**PROMPT**. When you reach the line with "Non classé (352, 129)" in the listing below, transcribe it and each line after it up to and including the line with "0 commentaire (93, 306)", exactly and with nothing else.

**THE DATA**.
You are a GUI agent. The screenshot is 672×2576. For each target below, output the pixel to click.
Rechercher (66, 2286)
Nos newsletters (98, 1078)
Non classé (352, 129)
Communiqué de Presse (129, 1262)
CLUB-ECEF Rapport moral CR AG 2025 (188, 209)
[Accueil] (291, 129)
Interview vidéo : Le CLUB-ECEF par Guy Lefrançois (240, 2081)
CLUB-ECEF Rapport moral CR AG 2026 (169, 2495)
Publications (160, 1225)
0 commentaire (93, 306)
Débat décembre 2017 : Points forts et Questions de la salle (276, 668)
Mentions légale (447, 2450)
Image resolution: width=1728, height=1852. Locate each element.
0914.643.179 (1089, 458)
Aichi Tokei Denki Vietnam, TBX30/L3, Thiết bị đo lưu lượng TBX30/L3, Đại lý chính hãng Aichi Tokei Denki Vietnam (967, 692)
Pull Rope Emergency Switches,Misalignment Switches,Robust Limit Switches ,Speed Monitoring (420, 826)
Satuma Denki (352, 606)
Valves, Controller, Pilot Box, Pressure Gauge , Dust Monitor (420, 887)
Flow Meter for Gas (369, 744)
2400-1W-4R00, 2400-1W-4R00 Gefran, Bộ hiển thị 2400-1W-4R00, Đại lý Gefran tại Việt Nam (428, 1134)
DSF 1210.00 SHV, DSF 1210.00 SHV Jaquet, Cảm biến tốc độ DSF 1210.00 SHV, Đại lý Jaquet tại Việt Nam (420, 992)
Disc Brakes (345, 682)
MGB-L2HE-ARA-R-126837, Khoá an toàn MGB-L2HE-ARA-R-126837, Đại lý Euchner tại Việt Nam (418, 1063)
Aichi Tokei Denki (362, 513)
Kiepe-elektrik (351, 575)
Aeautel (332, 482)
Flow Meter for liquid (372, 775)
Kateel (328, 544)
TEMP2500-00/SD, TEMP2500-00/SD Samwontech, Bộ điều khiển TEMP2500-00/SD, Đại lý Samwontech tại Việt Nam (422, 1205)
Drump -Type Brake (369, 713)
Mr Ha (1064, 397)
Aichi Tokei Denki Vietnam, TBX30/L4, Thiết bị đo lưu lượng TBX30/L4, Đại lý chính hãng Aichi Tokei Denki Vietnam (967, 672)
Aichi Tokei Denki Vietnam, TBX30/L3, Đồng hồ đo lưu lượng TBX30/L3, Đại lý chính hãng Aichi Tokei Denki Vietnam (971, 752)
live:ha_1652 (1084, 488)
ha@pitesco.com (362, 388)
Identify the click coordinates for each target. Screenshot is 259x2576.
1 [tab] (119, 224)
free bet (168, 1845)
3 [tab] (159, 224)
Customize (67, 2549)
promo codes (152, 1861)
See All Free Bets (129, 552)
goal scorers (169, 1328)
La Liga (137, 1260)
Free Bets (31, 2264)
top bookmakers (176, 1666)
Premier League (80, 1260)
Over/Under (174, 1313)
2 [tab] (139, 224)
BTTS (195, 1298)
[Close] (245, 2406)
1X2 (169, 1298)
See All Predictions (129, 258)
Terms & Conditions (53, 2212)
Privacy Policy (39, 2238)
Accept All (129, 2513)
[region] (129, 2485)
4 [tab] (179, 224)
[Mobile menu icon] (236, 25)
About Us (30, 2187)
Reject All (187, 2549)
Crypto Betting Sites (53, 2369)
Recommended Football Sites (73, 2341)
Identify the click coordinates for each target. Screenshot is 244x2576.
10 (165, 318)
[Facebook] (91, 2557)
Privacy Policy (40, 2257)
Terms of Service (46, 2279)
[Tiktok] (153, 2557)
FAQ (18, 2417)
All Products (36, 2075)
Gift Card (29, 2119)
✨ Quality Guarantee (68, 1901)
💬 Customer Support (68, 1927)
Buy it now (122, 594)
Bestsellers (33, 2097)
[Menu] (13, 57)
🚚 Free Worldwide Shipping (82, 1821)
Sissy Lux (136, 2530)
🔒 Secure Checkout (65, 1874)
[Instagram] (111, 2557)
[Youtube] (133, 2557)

**REPLY TO THE EXERCISE**.
Non classé (352, 129)
Communiqué de Presse (129, 1262)
CLUB-ECEF Rapport moral CR AG 2025 (188, 209)
[Accueil] (291, 129)
Interview vidéo : Le CLUB-ECEF par Guy Lefrançois (240, 2081)
CLUB-ECEF Rapport moral CR AG 2026 (169, 2495)
Publications (160, 1225)
0 commentaire (93, 306)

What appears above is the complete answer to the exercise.